GPSU wants evidence of credit union mismanagement
GPSU president Patrick Yarde (standing) addressing members at Thursday’s meeting
GPSU president Patrick Yarde (standing) addressing members at Thursday’s meeting

…members call for protest action, removal of IMC

EXECUTIVES of the Guyana Public Service Union (GPSU) on Thursday called out the government-appointed Interim Management Committee (IMC) of the Guyana Public Service Cooperative Credit Union (GPSCCU) to produce the evidence to show mismanagement by the previous management team.

“It ought to be established what was being done wrong for you to have taken action. As far as I’m aware, there was no justification for what was done,” said GPSU President Patrick Yarde, speaking before a gathering of some 200 members at the GPSU headquarters.
“It’s been [six] months, I think it is time to bring out all the fraud and irregularities. I do not believe that all that we were told is everything.”

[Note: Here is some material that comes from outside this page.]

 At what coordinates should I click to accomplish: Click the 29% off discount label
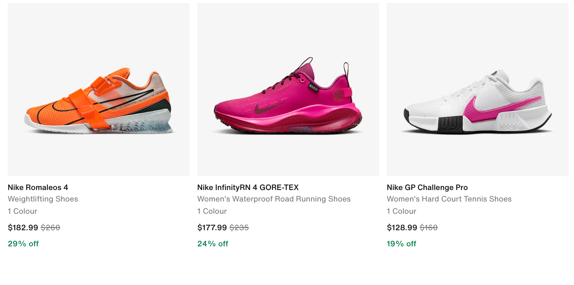[x=23, y=244]

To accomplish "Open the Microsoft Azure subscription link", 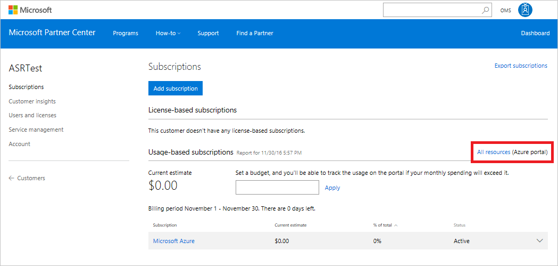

Those present called for a protest outside of the GPSCCU headquarters on Hadfield Street, and a petition to be signed by members calling for the ousting of the IMC. This comes even as the IMC announced that they are in the process of paying out over $100 million in dividends to members.

The current IMC was installed at the GPSCCU last May by the Ministry of Social Protection, due to the “unsatisfactory” performance of the previous management team, which at the time was being led by Chairperson Patricia Went.

Some of the members gathered at the GPSU headquarters yesterday

Went was also present at Thursday’s GPSU meeting. The GPSU noted that they are currently engaging lawyers on the way forward.  A major concern to those GPSCCU members gathered last evening was the processing time for loans and the fact that members from as far as Linden and Berbice now have to come to Georgetown to process their applications, whereas in the past those services would be taken to those areas.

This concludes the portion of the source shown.